*** Opening of Source document ***

Novel pluripotent stem cell lines for enriched grafting in Parkinson's disease.

Parkinson’s disease (PD) is the second most common neurodegenerative disease, affecting 1% of the population over 55 years of age and up to 4% of the population over 80 years of age (Blesa et al., 2012). This progressive and neurodegenerative condition results from an excessive loss of dopaminergic neurons (50–70%) of the substantia nigra pars compacta, leading to a significant decrease in dopamine (DA) levels in the striatum and consequently a functional deterioration of motor circuity (Blesa et al., 2012; Nielsen et al., 2016). The direct relationship between the loss of motor function and the degeneration of a single cell type makes PD an attractive prospect for cellular replacement therapy (Lindvall et al., 1990) and we are now on the verge of seeing the first clinical trials using human induced pluripotent stem cells (hiPSCs) as a source of transplantable dopamine neurons in clinical trials (Barker et al., 2017). The application of hiPSCs as a donor source for neural transplantation has progressed rapidly and may offer advantages over embryonic stem cells by avoiding ethical issues and potentially also complications related to immune response.

A parallel area of recent progress has been the refinement of genome-editing through CRISPR/Cas-9 technology. This presents opportunities for targetted editing of human iPSC lines including the introduction of fluorescent proteins driven by specific gene loci as reporters of gene expression. These tools are particularly attractive for neural transplantation studies and allow for applications such as pre-selection of specific pools of progenitor cells as a means to refine and standardize donor preparations or for unambiguous identification of grafted cells to characterize electrophysiological properties and subtype-specific patterns of connectivity in the host brain. Both approaches have been useful in transplantation experiments to isolate dopamine progenitors obtained in vitro and grafted successfully into animal models of Parkinson’s disease. Overall, new reporter lines represent promising tools for refinement of iPSC based neural transplantation for PD and potentially other neurodegenerative diseases.

How can hPSC reporter lines enhance graft outcomes? Many groups have established protocols for obtaining midbrain DA (mDA) neurons from human pluripotent stem cells, clarifying the molecular markers and transcriptional programs that govern their specification and differentiation. During the differentiation protocol several mDA progenitor, immature mDA neuron and mature mDA neuron transcriptional programs are sequentially activated. Key transcription checkpoints for validation of appropriate mDA specification include co-expression of marker combinations including: Lmx1+/Foxa2+/Otx2+ (progenitor stage day 11); followed by TH+/Lmx1+/Foxa2+/Pitx3+ (day 19) and then other fully differentiated markers such as MAP2+/VMAT2+/DAT+ by days 40–50 (Nolbrant et al., 2017). The integration of fluorescent reporters, such as eGFP or mCherry, in the gene loci selective for early mDA progenitors may allow for selection via fluorescence-activated cell sorting prior to transplantation in order to enrich the contribution of therapeutic mDA neurons in the resulting grafts. This would represent a significant refinement over currently available procedures given the low final fraction of mDA neurons (~5%). Using human ESCs, Niclis et al. (2017) reported the first fully defined Xeno-free differentiation protocol with two novel reporter cell-lines: LMX1A-eGFP and PITX3-eGFP for in vitro and in vivo characterization purposes. Furthermore, in a following study they characterise in vivo connectivity of implanted mDA neurons using the PITX3-eGFP line (Niclis et al., 2017). Recent work from Tiklová et al. (2019) is a major advancement toward the dechipering of subtype-specific molecular mDA identity via single-cell RNA sequencing, in doing so identifying new patterning markers. Moreover this approach may enhance subtype specific differentiation protocols towards a more directed, subtype-specific cell replacement therapy for PD (Tiklova et al., 2019).

*** Close of Source document ***
*** Opening of Available data ***

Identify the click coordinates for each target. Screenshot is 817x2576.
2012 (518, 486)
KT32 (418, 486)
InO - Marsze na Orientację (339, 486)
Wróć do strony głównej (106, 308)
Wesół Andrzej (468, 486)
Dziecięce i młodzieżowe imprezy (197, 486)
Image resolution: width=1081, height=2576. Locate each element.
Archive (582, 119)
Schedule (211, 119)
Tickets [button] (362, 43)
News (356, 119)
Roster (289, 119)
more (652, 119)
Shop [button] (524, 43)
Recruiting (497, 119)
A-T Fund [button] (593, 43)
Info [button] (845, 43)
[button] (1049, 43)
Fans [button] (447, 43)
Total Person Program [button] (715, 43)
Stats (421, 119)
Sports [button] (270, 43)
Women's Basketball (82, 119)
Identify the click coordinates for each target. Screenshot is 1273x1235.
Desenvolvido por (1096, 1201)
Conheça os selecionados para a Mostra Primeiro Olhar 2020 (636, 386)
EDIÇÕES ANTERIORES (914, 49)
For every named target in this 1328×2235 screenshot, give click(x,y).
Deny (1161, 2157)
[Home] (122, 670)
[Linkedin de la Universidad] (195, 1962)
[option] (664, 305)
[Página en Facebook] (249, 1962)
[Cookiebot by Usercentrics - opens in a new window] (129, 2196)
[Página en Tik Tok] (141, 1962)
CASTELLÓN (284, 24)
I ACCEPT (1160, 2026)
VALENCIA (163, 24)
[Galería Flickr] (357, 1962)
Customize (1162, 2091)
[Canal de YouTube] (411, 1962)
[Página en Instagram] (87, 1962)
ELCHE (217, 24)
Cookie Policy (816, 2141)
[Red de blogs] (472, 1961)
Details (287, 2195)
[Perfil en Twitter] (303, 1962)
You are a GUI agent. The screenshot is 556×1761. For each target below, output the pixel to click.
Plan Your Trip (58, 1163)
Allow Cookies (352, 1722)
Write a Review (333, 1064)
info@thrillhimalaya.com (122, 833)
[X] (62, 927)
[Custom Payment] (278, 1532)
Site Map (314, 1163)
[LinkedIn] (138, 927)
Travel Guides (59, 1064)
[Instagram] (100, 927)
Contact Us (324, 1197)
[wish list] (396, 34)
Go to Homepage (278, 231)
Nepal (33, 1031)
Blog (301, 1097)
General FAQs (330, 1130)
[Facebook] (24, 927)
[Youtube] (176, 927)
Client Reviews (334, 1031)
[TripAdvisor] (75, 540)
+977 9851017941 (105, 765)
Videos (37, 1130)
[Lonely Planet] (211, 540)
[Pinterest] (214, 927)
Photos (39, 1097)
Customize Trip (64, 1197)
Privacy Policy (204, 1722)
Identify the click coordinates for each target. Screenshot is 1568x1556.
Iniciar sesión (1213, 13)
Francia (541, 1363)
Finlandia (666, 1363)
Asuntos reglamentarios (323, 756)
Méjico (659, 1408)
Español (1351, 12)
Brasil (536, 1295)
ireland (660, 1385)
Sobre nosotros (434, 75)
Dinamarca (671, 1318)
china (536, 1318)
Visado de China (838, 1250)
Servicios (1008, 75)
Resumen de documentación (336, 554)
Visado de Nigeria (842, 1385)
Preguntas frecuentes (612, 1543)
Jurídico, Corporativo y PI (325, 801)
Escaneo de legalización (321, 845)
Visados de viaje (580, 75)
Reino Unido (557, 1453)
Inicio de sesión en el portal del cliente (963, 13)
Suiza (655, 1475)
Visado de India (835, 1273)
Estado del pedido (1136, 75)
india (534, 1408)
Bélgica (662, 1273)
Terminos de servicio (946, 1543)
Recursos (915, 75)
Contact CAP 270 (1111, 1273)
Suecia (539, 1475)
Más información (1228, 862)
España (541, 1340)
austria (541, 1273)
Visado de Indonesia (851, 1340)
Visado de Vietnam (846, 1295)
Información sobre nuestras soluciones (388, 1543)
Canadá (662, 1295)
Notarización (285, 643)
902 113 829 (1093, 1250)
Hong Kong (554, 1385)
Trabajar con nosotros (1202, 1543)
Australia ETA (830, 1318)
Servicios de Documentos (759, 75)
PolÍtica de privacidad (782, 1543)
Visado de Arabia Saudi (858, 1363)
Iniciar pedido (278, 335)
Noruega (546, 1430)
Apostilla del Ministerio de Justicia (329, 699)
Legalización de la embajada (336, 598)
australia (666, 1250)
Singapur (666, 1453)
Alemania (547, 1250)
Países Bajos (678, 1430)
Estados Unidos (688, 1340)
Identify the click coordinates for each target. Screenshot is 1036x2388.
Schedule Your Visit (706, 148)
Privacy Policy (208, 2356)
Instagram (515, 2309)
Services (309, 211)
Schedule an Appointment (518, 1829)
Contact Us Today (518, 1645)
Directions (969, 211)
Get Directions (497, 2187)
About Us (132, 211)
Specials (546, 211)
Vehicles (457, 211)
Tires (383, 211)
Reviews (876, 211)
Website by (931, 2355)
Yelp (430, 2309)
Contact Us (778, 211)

*** Close of Available data ***

In the text on stem cell lines for Parkinson's disease, what share of the population over 80 years of age does the disease affect?

Up to 4%.